§ What this task involves
Report the number of lines in the data where the word "agent" appears, and add no other text.
Top of Data in this exercise
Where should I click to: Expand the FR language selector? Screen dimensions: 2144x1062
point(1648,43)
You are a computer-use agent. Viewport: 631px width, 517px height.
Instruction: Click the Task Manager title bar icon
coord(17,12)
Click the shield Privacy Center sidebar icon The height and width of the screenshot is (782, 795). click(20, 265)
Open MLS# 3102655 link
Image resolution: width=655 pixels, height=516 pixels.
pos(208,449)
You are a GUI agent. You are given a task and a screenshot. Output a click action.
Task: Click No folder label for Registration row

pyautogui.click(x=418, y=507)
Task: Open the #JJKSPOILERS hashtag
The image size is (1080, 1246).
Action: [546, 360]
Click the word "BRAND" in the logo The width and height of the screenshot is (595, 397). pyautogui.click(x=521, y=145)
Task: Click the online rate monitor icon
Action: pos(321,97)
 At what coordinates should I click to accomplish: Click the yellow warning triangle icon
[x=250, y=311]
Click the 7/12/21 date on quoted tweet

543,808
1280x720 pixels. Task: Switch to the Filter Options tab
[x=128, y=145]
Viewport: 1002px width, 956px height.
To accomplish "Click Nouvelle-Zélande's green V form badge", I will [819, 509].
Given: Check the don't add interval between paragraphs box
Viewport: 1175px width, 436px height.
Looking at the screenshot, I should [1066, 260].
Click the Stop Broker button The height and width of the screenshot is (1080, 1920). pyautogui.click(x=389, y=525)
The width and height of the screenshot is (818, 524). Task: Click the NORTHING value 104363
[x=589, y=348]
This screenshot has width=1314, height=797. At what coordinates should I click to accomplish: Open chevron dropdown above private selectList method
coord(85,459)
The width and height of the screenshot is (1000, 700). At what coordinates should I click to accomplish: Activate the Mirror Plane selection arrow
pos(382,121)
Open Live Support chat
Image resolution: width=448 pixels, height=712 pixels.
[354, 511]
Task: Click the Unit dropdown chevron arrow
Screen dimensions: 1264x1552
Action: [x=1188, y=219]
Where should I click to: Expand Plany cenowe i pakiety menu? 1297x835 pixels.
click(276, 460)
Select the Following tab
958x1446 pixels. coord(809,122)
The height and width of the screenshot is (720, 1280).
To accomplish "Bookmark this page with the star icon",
Bottom of Data in this exercise
§ Solution to the exercise
2